WORK ITEM →
Comb through the entries for "click" and pull out each line that holds it.

━━ INFORMATION SUPPLIED ━━

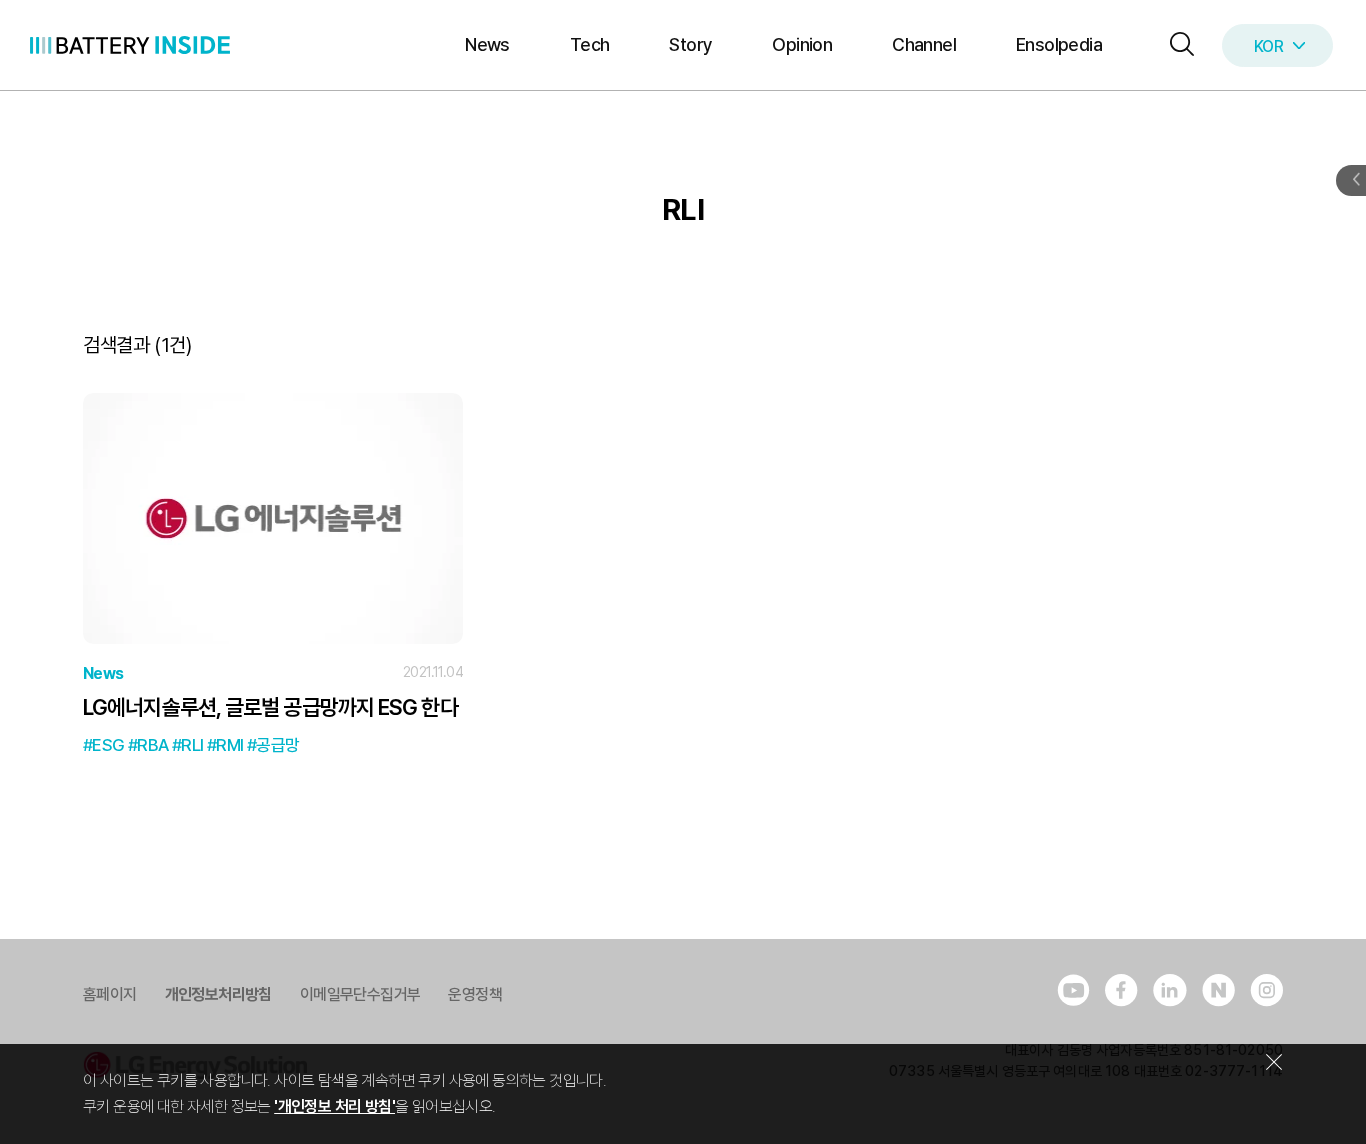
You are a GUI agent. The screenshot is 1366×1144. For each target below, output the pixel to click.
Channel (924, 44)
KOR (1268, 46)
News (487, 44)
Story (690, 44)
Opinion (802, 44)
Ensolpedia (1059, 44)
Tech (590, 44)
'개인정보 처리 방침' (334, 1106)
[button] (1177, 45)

━━━
━━ INFORMATION SUPPLIED ━━

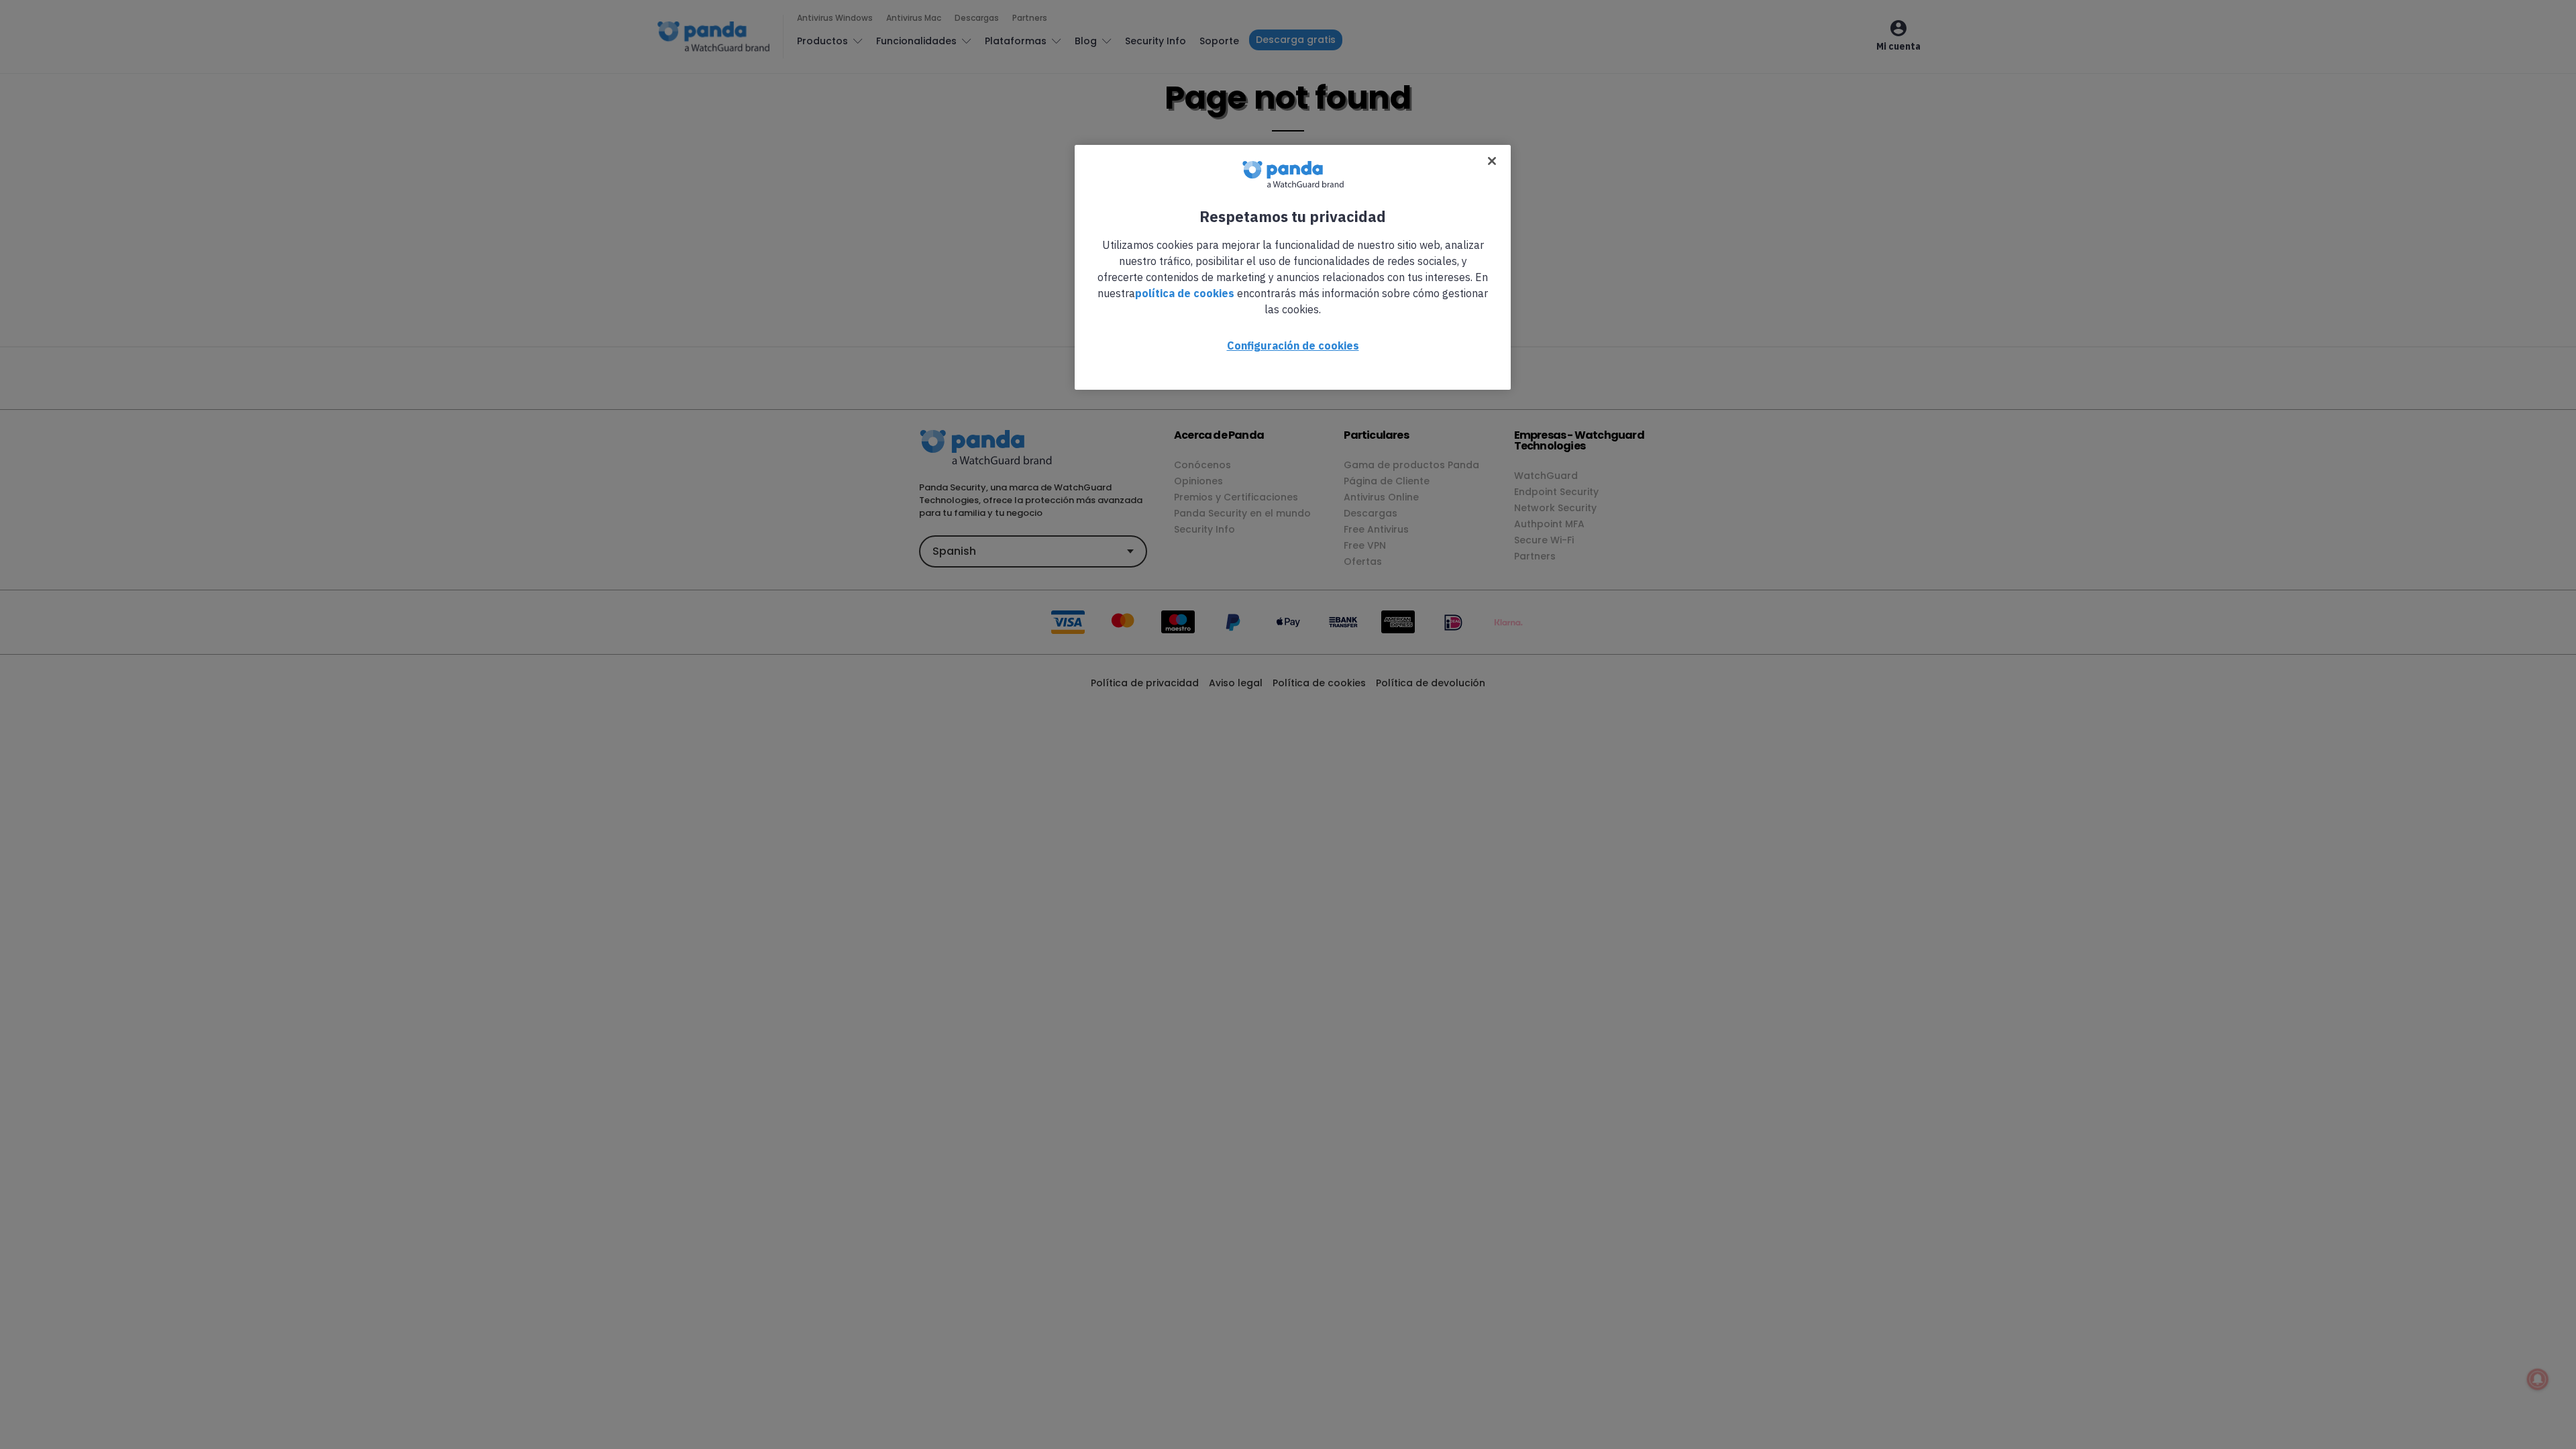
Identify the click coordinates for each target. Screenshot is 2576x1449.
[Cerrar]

━━━

TASK RESPONSE →
You are a GUI agent. The screenshot is 1366×1144. For each target below, output the pixel to click.
Identify the click coordinates for each target. Screenshot is 2576x1449.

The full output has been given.